Aunque se va a cumplir un año del acuerdo marco y no hay ninguna evaluación conocida de los posibles avances e incumplimientos, se puede señalar ya que no haber hecho realidad la universalización del derecho a la asistencia modificado en el Real Decreto Ley 16/2012 es uno de los grandes incumplimientos del acuerdo.

Señala la ministra que las propuestas presentadas hace unos días pretenden hacer posible el  papel profesional del farmacéutico, ya que resulta esencial para garantizar el seguimiento farmacoterapéutico del paciente y, en especial, del paciente crónico y polimedicado, así como para el uso responsable de los medicamentos y su correcta utilización.

Y se incorporan en el documento una serie de puntos que, en muchos casos, no pueden hacerse realidad sin el acuerdo de las comunidades autónomas, dado que son ellas las que tienen las competencias para ello.

Y en otros casos, como la gestión clínica o el seguimiento farmacoterapéutico, necesitan el acuerdo de los médicos e incluso de las enfermeras para su efectiva aplicación, dado que afectan a competencias profesionales que requieren no sólo coordinación, sino respaldo normativo.

Por eso, he presentado una batería de preguntas al Gobierno para que la ministra nos asegure si todos y cada uno de los puntos firmados en el acuerdo entre Ministerio de Sanidad y Consejo de Farmacéuticos son competencia exclusiva del Ministerio o si, por el contrario, invaden competencias de otras administraciones e, incluso, de otros departamentos del Gobierno, como es el caso del Ministerio de Educación.

También pregunto si ha acordado previamente el Gobierno con las autonomías aquellos puntos del acuerdo con el Consejo que son competencia de las administraciones autonómicas o si ha comentado previamente al menos con las autonomías dichos puntos.

De igual forma, pregunto a Mato si ha pactado con otras profesiones sanitarias la forma en la que se va a poder hacer realidad el rol del farmacéutico en el seguimiento farmacoterapéutico.

Este seguimiento, para ser efectivo, requiere una coordinación respetuosa con las competencias profesionales y probablemente, un marco normativo concreto.

Estas son cuestiones básicas que deben estar aseguradas para hacer posible que los acuerdos no sean papel mojado ni utilicen políticamente a los farmacéuticos españoles y, por el contrario, hacer posible que se puedan cumplir sus objetivos en beneficio de los pacientes y de la profesión.

Yo echo en falta algunas cosas como que figure explícitamente el mantenimiento de la farmacia económicamente comprometida y el mantenimiento del empleo de los adjuntos.

Y echo en falta que en una asistencia farmacéutica supuestamente universal y de calidad no se mencione al paciente que a causa de copago y desfinanciacion sufre barreras de acceso, ya que bien queda excluido o bien queda dificultado el acceso al medicamento en muchas ocasiones.
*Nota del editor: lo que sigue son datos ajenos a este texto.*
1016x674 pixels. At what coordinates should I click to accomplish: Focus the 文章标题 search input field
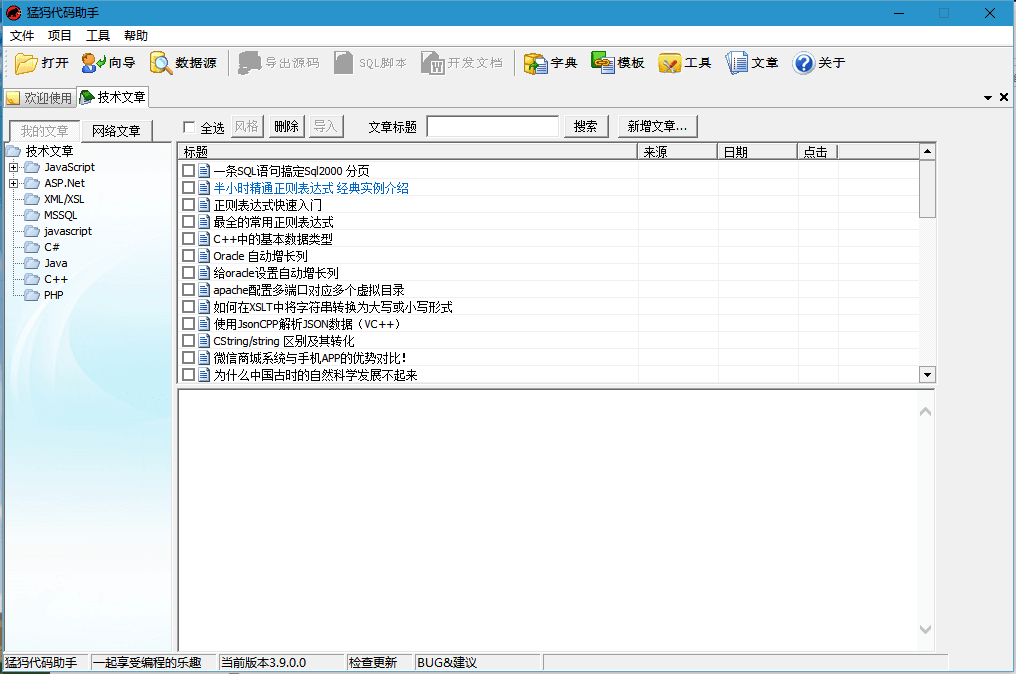point(492,127)
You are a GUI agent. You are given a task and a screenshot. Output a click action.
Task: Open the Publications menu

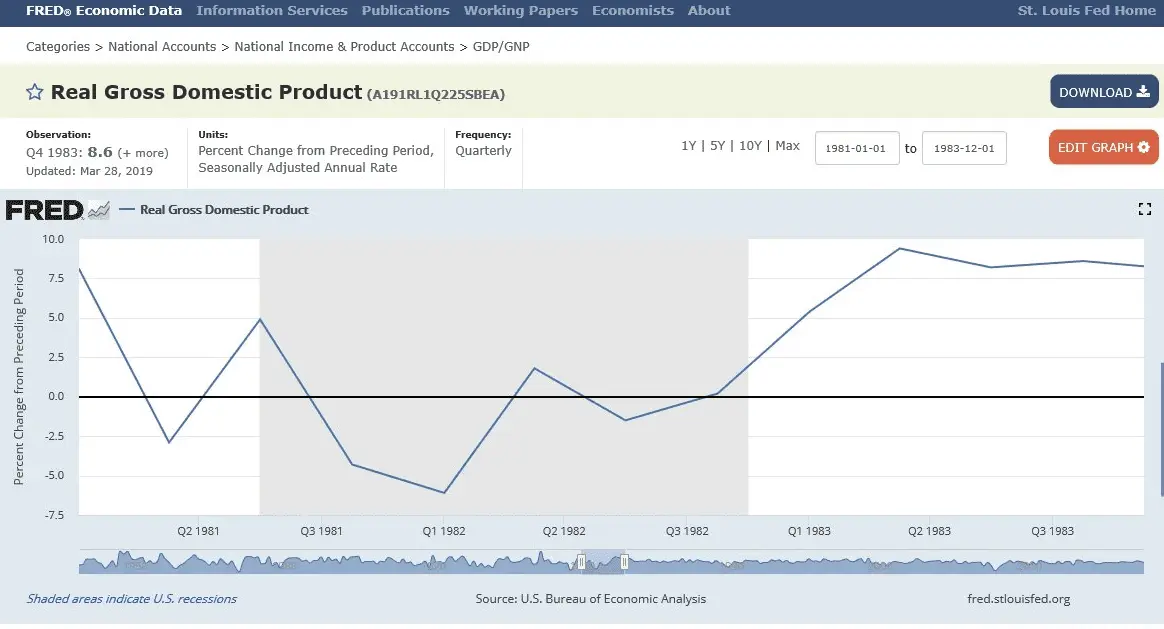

Algo que ven los farmacéuticos en sus farmacias todos los días.

Echo en falta este tipo de cuestiones y otras como la eliminación del Real Decreto Ley 5/2000 y los 8/2010 y 9/2011, que fueron comprometidos por Ana Pastor como responsable de sanidad del PP en la campaña electoral de 2011 ante los presidentes provinciales de colegios en la sede del Consejo General.
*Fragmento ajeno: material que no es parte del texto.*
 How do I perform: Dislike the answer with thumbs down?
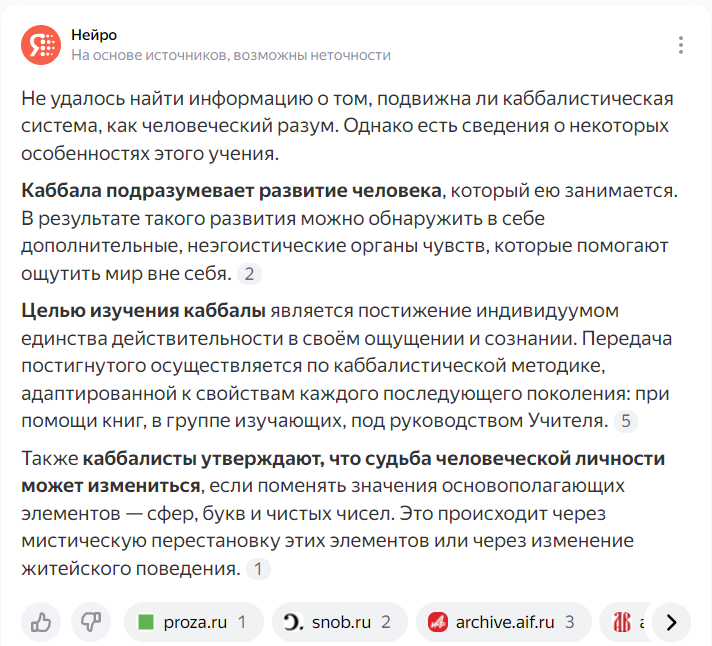coord(91,622)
Por eso, también he preguntado a Mato por qué esos compromisos no se han hecho realidad en el acuerdo que pomposamente ha presentado la ministra hace unos días junto a Carmen Peña.
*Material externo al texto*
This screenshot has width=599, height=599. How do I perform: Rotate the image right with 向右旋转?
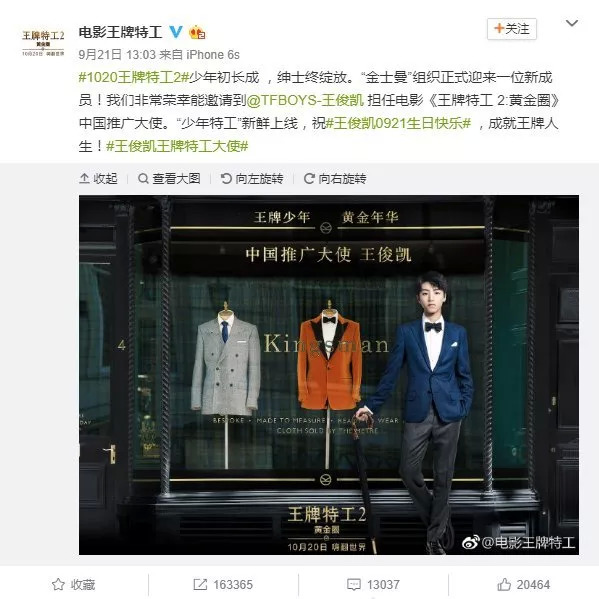click(x=335, y=178)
No debe ser gratis políticamente incumplir los compromisos, sobre todo cuando no se dan explicaciones de nada de lo olvidado en la acción de Gobierno.

Espero que las respuestas de Mato, si se producen, despejen mis serias dudas de que este nuevo acuerdo no sea de nuevo papel mojado y que no tome el pelo a la profesión farmacéutica de España.